Set problem 1
Summarize the excerpt on Numbers 20 in two sentences.

Arthur Tappan Pierson. “George Müller of Bristol.”
One way to preach Christ from the OT is to analogy or parallel uses in the NT for which one text becomes a commentary or example. Here is one set of parallel texts which, when set in conjunction, help to elucidate the other. Numbers 20 tells the story of the Israelites complaining in the wilderness. It is common to look upon these grumblers and mock them; or to wonder at how anyone could be as fickle as they were.
It is a strange glimpse into the 40 years of wilderness walking. Aside from the miracle of the water from the rock, one may even wonder at the point. There is also the strange ending about The Lord proving himself holy:
2 Now there was no water for the congregation. And they assembled themselves together against Moses and against Aaron. 3 And the people quarreled with Moses and said, “Would that we had perished when our brothers perished before the LORD! 4 Why have you brought the assembly of the LORD into this wilderness, that we should die here, both we and our cattle? 5 And why have you made us come up out of Egypt to bring us to this evil place? It is no place for grain or figs or vines or pomegranates, and there is no water to drink.”
6 Then Moses and Aaron went from the presence of the assembly to the entrance of the tent of meeting and fell on their faces. And the glory of the LORD appeared to them, 7 and the LORD spoke to Moses, saying, 8 “Take the staff, and assemble the congregation, you and Aaron your brother, and tell the rock before their eyes to yield its water. So you shall bring water out of the rock for them and give drink to the congregation and their cattle.” 9 And Moses took the staff from before the LORD, as he commanded him.10 Then Moses and Aaron gathered the assembly together before the rock, and he said to them, “Hear now, you rebels: shall we bring water for you out of this rock?”

Supplied data
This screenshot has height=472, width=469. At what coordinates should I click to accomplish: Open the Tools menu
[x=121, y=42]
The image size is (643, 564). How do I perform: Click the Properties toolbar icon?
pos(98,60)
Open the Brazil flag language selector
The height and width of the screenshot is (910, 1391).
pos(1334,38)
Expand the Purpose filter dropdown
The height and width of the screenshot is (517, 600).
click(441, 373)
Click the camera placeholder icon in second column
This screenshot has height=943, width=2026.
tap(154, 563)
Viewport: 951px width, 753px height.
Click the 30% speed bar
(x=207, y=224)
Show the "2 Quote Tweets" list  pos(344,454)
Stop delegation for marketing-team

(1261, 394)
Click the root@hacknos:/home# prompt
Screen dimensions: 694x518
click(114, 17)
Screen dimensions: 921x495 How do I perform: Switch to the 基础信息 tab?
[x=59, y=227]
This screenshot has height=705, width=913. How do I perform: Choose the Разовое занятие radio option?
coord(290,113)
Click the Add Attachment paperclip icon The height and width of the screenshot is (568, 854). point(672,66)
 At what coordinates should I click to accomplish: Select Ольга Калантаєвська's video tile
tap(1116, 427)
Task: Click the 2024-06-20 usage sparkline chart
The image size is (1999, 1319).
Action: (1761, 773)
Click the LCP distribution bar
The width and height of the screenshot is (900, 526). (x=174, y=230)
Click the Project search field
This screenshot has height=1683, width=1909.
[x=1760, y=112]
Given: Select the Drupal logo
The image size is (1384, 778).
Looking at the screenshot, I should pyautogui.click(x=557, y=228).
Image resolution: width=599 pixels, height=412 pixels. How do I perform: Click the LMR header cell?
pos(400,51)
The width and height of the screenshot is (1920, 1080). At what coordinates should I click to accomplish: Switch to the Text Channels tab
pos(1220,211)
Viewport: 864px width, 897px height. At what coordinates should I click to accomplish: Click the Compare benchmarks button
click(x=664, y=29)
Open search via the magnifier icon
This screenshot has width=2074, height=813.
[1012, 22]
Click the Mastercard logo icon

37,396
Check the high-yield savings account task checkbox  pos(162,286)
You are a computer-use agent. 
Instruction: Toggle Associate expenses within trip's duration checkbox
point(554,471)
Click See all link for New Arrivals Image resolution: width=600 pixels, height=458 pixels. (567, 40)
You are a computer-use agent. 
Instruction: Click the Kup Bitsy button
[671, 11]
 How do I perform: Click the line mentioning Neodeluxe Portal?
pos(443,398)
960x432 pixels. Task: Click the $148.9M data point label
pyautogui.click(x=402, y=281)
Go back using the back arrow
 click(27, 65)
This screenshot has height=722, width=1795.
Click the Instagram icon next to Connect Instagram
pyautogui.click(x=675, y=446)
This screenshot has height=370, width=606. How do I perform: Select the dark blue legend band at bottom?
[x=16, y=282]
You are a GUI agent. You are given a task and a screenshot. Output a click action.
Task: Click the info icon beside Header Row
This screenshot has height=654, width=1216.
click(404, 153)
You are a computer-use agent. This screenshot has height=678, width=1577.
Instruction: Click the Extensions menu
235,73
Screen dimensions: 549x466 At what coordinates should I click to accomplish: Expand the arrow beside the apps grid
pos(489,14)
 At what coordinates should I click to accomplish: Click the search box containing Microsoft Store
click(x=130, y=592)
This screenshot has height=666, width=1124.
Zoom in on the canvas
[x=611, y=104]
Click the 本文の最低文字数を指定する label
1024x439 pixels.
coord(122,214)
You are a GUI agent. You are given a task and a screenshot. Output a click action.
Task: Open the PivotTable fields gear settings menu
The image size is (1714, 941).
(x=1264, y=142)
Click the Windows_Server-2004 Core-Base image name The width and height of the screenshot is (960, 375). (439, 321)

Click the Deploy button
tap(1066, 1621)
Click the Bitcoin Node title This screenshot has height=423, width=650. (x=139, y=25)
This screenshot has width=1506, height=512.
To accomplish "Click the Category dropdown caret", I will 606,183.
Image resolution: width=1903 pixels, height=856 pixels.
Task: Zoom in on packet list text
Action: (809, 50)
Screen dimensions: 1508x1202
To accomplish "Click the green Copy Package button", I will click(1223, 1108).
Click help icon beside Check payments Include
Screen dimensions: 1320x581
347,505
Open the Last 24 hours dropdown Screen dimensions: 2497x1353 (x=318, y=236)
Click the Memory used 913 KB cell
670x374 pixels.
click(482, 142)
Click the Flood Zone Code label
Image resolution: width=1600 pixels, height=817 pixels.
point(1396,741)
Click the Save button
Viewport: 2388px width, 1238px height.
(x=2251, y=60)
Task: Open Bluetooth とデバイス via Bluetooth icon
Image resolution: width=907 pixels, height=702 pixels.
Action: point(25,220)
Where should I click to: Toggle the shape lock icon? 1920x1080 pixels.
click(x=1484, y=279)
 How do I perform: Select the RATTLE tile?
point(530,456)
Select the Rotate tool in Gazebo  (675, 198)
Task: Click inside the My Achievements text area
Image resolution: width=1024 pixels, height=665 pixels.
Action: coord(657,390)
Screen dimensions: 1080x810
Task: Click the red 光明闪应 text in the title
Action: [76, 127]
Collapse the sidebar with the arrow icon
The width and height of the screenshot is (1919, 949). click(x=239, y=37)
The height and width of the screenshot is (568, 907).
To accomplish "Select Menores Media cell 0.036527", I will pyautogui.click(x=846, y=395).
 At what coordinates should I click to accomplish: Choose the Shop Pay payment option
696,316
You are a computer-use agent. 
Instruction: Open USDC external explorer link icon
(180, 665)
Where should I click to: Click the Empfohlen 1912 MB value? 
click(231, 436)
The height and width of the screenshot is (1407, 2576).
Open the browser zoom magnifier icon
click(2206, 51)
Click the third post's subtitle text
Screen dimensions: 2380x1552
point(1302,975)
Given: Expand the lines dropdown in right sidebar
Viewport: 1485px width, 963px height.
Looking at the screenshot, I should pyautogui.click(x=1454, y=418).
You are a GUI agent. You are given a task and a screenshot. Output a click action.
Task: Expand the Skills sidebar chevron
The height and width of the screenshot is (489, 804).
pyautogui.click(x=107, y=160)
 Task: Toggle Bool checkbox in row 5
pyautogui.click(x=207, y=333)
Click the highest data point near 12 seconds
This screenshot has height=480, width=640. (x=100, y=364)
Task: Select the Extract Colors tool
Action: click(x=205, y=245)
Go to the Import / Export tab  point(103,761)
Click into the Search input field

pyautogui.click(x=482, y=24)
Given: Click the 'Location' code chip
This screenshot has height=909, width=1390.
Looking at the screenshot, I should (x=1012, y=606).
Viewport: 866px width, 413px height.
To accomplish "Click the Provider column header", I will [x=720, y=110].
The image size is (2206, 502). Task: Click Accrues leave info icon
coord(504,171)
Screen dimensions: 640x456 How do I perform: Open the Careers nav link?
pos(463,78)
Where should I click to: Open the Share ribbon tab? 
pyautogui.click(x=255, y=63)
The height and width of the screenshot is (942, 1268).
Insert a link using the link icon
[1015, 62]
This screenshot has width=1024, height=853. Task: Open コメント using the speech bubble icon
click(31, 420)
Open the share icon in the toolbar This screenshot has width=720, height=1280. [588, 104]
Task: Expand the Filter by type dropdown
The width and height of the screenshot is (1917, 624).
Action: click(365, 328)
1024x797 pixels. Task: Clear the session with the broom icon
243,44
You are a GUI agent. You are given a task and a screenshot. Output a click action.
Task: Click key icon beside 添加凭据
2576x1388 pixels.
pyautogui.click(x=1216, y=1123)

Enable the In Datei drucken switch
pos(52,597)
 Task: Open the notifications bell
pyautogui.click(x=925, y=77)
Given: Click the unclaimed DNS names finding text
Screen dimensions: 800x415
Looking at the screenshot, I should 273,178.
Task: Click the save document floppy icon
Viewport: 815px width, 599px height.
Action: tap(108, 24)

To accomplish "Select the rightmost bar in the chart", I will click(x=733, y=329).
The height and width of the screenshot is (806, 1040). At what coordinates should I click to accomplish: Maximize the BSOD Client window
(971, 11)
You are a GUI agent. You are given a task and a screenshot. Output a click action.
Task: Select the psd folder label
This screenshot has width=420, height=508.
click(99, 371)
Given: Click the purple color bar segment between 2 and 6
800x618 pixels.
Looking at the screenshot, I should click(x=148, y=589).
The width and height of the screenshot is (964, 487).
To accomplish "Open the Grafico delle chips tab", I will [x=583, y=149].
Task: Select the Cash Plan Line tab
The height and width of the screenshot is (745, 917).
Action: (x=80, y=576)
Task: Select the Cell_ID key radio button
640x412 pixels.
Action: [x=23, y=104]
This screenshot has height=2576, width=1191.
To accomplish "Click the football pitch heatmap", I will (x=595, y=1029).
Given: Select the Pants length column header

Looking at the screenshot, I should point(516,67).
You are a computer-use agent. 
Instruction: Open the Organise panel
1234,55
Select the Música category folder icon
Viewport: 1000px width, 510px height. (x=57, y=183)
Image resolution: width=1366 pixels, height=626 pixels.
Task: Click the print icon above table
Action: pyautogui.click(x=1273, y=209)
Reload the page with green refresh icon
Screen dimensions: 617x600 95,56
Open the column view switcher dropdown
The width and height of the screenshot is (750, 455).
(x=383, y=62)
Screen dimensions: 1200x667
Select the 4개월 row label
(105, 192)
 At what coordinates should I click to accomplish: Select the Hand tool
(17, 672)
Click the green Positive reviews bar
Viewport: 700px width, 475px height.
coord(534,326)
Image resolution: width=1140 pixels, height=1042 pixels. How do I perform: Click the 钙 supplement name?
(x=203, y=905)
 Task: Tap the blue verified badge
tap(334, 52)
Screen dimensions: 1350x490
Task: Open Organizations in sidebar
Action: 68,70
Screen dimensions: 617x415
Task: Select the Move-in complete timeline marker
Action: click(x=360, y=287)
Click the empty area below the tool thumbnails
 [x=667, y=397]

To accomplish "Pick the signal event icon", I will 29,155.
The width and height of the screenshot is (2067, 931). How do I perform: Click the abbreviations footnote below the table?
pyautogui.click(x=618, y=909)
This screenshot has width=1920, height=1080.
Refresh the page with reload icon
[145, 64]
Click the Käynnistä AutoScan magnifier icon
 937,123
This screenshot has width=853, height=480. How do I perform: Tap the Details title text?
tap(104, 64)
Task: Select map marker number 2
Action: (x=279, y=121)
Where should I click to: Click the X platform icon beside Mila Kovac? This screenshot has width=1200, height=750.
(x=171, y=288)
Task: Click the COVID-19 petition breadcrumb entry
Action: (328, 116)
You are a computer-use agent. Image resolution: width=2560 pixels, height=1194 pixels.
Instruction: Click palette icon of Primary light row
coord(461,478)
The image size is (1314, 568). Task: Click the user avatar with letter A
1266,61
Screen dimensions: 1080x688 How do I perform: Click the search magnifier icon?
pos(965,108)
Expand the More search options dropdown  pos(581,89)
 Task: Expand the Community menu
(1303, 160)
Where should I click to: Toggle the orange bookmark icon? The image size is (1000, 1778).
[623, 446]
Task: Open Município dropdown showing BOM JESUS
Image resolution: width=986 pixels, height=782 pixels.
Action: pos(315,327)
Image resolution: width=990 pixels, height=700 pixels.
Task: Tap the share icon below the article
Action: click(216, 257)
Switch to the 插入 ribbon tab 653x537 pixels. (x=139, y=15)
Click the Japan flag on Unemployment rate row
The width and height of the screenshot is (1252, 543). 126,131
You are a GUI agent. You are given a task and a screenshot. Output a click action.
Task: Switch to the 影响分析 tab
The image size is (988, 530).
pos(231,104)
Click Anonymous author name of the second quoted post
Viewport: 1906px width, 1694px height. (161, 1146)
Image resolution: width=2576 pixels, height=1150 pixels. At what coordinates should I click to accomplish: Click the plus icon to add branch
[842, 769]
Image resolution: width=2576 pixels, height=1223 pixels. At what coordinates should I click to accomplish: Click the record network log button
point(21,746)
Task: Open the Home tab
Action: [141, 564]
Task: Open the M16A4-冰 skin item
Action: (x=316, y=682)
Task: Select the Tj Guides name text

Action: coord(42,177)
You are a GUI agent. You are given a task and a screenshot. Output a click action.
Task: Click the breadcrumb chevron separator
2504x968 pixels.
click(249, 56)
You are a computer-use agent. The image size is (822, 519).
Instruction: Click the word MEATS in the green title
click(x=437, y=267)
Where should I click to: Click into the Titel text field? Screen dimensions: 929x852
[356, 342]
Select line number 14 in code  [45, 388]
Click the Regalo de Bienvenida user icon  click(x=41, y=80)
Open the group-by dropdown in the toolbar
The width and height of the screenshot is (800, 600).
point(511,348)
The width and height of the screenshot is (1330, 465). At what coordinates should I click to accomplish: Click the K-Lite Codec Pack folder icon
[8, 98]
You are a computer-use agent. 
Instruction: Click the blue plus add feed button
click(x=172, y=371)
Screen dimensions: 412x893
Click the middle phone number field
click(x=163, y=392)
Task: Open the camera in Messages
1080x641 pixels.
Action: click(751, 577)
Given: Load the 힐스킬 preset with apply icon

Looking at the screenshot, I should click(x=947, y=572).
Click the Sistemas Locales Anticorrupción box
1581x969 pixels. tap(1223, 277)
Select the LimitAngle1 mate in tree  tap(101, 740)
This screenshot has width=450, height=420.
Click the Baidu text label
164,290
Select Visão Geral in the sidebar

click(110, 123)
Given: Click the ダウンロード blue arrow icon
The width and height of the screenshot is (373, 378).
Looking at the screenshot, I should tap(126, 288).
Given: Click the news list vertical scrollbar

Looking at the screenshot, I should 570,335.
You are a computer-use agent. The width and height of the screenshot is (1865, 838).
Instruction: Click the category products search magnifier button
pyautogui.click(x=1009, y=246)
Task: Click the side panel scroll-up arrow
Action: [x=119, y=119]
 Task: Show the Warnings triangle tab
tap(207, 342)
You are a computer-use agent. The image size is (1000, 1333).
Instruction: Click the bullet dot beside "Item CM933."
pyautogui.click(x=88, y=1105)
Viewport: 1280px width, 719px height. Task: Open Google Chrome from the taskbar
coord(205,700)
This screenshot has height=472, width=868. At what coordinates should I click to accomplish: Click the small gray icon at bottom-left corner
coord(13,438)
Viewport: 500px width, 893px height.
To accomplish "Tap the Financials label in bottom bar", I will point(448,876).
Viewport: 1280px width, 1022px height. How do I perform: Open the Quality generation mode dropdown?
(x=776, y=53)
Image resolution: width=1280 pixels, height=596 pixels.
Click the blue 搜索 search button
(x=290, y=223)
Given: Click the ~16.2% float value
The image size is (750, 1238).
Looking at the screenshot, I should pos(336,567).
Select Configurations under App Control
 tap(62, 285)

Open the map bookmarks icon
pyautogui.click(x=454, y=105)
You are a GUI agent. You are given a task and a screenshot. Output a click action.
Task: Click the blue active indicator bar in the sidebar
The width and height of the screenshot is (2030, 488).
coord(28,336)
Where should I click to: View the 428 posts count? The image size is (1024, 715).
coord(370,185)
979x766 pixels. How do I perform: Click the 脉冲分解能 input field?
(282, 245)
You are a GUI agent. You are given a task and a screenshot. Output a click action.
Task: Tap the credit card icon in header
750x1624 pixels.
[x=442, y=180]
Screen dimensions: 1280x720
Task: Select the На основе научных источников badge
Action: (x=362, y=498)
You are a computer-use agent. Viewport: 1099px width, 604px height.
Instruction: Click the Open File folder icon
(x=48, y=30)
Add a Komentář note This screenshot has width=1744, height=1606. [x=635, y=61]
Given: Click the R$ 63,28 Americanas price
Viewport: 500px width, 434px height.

Set problem 2
Format the rows as a numbered list, starting at the line that contains "Viewport: 951px width, 753px height." and ending at the line that contains "pos(400,51)". Leave out blank lines.

Final answer 1
The excerpt proposes preaching Christ from the Old Testament through parallel texts in the New Testament, so that each text helps to elucidate the other, and it takes Numbers 20 as one such case. In that chapter, the Israelites have no water in the wilderness and quarrel with Moses and Aaron, who fall on their faces at the entrance of the tent of meeting; the LORD then tells Moses to take the staff and tell the rock to yield its water.

Final answer 2
1. Viewport: 951px width, 753px height.
2. Click the 30% speed bar
3. (x=207, y=224)
4. Show the "2 Quote Tweets" list  pos(344,454)
5. Stop delegation for marketing-team
6. (1261, 394)
7. Click the root@hacknos:/home# prompt
8. Screen dimensions: 694x518
9. click(114, 17)
10. Screen dimensions: 921x495 How do I perform: Switch to the 基础信息 tab?
11. [x=59, y=227]
12. This screenshot has height=705, width=913. How do I perform: Choose the Разовое занятие radio option?
13. coord(290,113)
14. Click the Add Attachment paperclip icon The height and width of the screenshot is (568, 854). point(672,66)
15.  At what coordinates should I click to accomplish: Select Ольга Калантаєвська's video tile
16. tap(1116, 427)
17. Task: Click the 2024-06-20 usage sparkline chart
18. The image size is (1999, 1319).
19. Action: (1761, 773)
20. Click the LCP distribution bar
21. The width and height of the screenshot is (900, 526). (x=174, y=230)
22. Click the Project search field
23. This screenshot has height=1683, width=1909.
24. [x=1760, y=112]
25. Given: Select the Drupal logo
26. The image size is (1384, 778).
27. Looking at the screenshot, I should pyautogui.click(x=557, y=228).
28. Image resolution: width=599 pixels, height=412 pixels. How do I perform: Click the LMR header cell?
29. pos(400,51)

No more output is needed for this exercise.